**Reading passage**
________________________________________
AUTHOR'S NOTE
It was twelve years ago [1935] that I finished writing The Children. And, looking back, it seems to me that writing it was the most difficult literary task I had ever attempted, both in a physical and in a creative sense.
At the time, I was working twelve to fourteen hours a day in a factory in downtown New York. I followed the storybook maxim of the writer who would write, come what may, come heaven or hell. Rising with the dawn, I drank two or three cups of strong coffee; and I managed to write a little, a page or two, each day. It wasn't a pleasant process, or one that I consider particularly helpful to the creative life. My wages at that time and you will remember that those were very bad times were eleven dollars a week; my health was not good. I was always tired I always dreamed of the two or three extra hours of sleep which I had to deny myself or stop writing. And when I finished, when I finally wrote the last page of a book that had come out of my very gut, I realized that it was like nothing else that I had ever read, and would therefore probably be consigned to a desk drawer forever. In the two years that followed, I wrote almost nothing at all.
In the beginning, I rejected the manuscript myself. I put it away for three months and did absolutely nothing with it. Then I read in the papers that Whit Burnett, who was editor of Story magazine, was deeply interested in the short novel, and I left the book at his office. A week later, it became a discovery, and I was invited down to Story magazine to be told what a wonderful young talent I was and to participate in the general excitement. This was one of their finds as was most carefully explained to me one of the reasons why their little magazine justified its existence. Of course, it was very long for a magazine, 45,000 words, and they would not think of cutting any of it, so they had to investigate the possibility of a special type of word-spacing, something that would permit almost twice the usual word-length on a page. The expense this involved was very considerable for a magazine like Story, and therefore they could not pay a great deal for it.
"How much?" I asked them.
"Fifty dollars," they said.
I turned this over in my mind. On a word basis, it was somewhat more than a tenth of a cent per word, a remarkable record for literary payment; but if I computed the hours I had spent on it during the past year, a thousand hours at the very least, I arrived at the magnificent wage of five cents an hour. I arrived at an estimate of what it was worth to break your heart and your head because you thought that the literary art was the proudest and the most worthy that man had learned. Then and there, I arrived at a decision to write no more, to dig ditches, to operate a machine, to ride the freights, but to write no more.
________________________________________
**Set problem A**
Name every activity the writer of the author's note says he would turn to in place of writing.
**Set problem B**
Carry the author's note forward from its final sentence.

**Material**
________________________________________
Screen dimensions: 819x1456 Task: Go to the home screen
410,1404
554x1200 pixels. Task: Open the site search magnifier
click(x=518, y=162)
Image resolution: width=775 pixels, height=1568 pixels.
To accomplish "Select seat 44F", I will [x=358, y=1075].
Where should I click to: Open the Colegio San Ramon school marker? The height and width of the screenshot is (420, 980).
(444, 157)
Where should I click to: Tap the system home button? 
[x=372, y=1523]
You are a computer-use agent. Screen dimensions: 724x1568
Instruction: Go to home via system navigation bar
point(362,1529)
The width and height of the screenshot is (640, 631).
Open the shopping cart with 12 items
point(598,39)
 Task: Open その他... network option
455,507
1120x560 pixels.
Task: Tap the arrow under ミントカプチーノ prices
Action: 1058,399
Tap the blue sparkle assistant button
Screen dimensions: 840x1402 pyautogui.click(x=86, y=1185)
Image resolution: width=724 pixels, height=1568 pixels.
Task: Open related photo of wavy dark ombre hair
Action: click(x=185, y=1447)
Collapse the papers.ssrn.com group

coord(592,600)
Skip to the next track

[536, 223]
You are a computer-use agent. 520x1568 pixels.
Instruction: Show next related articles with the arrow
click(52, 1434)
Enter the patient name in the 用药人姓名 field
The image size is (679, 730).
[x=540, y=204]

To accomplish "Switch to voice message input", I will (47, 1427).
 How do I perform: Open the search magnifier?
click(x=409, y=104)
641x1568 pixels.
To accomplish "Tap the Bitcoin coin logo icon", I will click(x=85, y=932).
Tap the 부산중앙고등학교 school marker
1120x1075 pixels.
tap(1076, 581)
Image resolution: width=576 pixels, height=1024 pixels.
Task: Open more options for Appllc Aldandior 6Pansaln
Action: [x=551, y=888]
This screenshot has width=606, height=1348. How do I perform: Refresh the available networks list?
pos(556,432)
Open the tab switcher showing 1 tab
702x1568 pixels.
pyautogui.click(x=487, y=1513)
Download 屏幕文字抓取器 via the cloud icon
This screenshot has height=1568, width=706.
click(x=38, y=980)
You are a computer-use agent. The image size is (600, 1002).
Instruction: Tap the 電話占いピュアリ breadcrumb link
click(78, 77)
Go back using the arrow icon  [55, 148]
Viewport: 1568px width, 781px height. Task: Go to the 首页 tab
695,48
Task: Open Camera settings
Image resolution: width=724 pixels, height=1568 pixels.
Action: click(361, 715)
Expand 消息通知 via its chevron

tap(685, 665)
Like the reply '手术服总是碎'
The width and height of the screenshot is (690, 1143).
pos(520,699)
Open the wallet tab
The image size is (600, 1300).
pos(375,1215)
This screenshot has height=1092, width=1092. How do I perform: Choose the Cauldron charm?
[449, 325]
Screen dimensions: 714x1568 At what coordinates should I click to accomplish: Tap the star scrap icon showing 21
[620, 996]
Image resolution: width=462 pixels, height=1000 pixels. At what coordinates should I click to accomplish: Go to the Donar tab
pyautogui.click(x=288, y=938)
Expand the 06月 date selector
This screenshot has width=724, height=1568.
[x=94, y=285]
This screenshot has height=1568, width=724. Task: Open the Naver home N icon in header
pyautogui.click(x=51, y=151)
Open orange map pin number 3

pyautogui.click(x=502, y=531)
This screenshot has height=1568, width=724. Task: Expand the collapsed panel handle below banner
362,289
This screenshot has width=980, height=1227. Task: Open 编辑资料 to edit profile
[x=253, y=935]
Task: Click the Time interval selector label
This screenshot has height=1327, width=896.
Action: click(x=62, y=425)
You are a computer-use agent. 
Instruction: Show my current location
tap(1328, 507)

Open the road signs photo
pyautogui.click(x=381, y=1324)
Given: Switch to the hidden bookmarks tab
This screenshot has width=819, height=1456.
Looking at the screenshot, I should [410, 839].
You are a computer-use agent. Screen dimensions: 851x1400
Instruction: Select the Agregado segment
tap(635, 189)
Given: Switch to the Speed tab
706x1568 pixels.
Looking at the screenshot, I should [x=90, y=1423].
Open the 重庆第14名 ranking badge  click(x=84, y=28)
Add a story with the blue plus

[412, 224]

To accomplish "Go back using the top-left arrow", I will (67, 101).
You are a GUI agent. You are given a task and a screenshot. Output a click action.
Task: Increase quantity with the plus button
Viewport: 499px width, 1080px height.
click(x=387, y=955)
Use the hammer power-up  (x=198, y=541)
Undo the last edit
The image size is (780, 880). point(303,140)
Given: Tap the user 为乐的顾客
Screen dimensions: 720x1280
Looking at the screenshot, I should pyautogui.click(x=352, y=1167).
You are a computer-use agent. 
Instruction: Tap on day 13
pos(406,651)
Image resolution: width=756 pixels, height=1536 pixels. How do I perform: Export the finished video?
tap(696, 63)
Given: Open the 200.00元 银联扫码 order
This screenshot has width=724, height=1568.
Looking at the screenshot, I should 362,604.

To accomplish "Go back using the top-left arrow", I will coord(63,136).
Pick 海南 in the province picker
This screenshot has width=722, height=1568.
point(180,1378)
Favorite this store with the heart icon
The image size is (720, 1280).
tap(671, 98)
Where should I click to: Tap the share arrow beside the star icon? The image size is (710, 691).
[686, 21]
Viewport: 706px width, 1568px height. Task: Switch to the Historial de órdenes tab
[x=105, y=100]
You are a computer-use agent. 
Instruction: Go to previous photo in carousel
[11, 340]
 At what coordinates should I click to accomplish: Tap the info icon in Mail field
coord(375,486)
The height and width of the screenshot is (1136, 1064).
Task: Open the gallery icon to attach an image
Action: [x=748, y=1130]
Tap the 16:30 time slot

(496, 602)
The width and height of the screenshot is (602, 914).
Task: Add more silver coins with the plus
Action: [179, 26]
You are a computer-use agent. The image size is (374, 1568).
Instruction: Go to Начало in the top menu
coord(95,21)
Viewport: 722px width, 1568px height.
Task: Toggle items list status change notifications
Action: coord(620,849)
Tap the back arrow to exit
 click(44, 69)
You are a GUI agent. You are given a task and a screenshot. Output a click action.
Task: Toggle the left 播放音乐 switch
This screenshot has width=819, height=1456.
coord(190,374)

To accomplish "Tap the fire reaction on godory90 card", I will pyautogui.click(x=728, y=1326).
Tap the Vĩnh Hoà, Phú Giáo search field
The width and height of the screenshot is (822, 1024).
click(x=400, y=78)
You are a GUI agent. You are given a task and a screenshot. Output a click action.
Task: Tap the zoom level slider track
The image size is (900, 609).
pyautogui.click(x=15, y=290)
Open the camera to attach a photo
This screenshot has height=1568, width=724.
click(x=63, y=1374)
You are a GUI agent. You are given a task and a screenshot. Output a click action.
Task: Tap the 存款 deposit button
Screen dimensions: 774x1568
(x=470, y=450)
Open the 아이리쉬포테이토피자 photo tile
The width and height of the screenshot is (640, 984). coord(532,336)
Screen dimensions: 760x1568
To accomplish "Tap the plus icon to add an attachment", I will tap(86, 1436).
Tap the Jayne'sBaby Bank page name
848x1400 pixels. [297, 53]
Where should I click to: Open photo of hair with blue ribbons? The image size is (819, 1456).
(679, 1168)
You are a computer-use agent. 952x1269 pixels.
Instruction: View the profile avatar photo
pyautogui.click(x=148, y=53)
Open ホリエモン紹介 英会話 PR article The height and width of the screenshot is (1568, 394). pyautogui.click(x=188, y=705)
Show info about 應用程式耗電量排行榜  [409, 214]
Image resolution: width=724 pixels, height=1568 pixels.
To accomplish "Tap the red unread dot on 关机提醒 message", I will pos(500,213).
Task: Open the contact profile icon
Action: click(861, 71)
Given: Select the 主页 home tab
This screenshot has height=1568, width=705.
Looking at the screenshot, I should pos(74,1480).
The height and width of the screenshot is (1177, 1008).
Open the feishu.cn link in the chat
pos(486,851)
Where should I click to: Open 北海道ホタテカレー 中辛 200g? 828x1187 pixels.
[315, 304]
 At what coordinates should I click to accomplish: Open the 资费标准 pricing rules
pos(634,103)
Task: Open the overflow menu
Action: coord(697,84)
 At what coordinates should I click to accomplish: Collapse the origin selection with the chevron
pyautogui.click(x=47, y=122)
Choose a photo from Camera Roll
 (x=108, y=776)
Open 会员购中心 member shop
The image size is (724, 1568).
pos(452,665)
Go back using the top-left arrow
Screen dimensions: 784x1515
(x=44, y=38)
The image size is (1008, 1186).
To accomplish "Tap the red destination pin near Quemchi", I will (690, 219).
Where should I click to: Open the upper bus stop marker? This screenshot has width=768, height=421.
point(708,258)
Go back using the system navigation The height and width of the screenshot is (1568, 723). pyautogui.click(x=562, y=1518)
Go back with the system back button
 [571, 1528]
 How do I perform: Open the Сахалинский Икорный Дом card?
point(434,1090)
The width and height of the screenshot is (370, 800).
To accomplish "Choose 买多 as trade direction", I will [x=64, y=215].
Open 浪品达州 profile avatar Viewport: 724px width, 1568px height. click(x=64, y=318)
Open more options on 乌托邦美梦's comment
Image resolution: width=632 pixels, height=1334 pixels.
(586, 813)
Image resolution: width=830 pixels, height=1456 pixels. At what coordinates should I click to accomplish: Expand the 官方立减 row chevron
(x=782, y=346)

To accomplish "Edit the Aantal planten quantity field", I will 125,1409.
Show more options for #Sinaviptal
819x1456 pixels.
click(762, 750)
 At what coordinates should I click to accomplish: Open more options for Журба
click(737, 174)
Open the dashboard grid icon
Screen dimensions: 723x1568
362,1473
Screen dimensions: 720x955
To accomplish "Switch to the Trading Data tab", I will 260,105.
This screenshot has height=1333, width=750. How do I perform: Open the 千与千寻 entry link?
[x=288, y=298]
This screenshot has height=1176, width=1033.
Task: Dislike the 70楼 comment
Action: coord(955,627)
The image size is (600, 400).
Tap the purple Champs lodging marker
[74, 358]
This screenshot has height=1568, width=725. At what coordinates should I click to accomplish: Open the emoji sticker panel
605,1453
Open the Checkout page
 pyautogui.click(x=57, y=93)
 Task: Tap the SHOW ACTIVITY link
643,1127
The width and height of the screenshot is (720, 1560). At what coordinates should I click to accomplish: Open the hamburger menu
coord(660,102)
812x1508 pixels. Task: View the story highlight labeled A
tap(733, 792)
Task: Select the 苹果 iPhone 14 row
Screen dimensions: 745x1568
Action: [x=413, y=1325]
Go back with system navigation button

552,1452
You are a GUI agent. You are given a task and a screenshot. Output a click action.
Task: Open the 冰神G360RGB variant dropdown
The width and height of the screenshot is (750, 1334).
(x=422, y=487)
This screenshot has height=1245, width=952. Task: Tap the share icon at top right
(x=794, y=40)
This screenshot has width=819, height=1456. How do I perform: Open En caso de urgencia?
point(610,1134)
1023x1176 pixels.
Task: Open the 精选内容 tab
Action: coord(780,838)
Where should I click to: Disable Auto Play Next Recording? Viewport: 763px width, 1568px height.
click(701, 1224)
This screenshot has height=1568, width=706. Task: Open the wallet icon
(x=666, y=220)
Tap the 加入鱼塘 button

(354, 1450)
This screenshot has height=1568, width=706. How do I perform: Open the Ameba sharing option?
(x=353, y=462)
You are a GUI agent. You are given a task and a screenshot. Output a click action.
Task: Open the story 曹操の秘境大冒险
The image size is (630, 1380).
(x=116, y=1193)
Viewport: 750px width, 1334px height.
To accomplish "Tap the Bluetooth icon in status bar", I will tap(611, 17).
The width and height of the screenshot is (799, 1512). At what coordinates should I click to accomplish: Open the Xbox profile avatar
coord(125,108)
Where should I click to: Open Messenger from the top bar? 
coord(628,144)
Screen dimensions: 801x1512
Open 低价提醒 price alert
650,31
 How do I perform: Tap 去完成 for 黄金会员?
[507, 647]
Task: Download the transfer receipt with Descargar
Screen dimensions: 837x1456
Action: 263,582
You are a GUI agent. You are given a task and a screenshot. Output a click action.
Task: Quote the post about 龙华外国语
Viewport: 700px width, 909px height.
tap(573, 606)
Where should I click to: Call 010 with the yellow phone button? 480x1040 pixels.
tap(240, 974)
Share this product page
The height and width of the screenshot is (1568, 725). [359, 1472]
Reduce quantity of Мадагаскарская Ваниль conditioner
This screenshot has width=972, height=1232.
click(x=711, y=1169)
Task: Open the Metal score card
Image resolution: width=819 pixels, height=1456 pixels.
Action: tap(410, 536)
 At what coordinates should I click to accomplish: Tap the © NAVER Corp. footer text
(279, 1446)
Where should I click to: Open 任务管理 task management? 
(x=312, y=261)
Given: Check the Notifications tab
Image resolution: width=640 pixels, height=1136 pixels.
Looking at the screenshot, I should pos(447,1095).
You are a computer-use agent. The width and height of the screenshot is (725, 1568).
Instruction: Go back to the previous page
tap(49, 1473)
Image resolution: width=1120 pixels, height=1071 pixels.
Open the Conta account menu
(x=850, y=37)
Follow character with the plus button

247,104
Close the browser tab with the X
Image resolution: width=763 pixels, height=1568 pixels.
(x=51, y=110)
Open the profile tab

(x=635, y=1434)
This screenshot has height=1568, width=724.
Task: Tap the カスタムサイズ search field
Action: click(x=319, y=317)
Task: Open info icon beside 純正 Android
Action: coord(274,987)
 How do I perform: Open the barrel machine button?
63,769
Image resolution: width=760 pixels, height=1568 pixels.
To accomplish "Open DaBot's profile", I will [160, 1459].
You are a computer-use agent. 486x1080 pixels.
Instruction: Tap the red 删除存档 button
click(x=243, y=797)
________________________________________
**Task output A**
- dig ditches
- operate a machine
- ride the freights

**Task output B**
Well, I didn't keep to that decision, and I managed to get Story to raise its price to one hundred dollars. But I never again wrote for one of the little magazines. I don't blame Whit Burnett for that condition; his was an unending struggle to keep alive the one outlet a sincere writer then had, and his was also a most considerable contribution to the literature of the 'thirties. But I did look with some new degree of understanding at a society that can offer the artist only poverty, hopelessness, and an occasional crumb of sustenance a society that drives him to prostitution as certainly as it drives the poor women who walk the streets. I remember, some years later, discussing this with Stuart Rose, who was then an editor of The Ladies' Home Journal. I no longer had to work in a factory, because Mr. Rose was buying most of the stories I wrote, and he was paying me six hundred dollars apiece for them. They were not good stories; they were not stories I was proud of then, and I would be less proud of them in the future, but they represented mountains of hamburger and steak and bread and butter. Mr. Rose said to me, one day, when I was lunching with him in Philadelphia:
"You know, I never read anything like The Children. It was a poem. It moved me tremendously." He thought I should write more things like that, and he couldn't understand why I disagreed with him.
The Children appeared in the March, 1937, issue of Story magazine. James J. Fee, Police Inspector of Lynn, Massachusetts, read his first copy of Story and decided that The Children was "the rottenest thing I ever read!" The two copies that usually went to Lynn were promptly seized. The next day, it was banned in Waterbury, Connecticut, and six hundred orders from that town promptly came in to Story. The ban spread over New England, which has been sensitive about such matters ever since Hawthorne was threatened with jail, whipping, and exile because he wrote The Scarlet Letter. This was the first time in six years that Story had been banned, and it resulted in one of the largest press runs the magazine had ever known.
Since that time, for one reason or another, book publication has been put off. During the war years, I felt that no piece of writing was of any great import unless it contributed something or other to the struggle we were waging for our very existence, and immediately after the war I had another book that I wished to have published first. So now, at long last, I am seeing The Children in book form. It is almost exactly as I wrote it. Only the most minor editorial changes have been made.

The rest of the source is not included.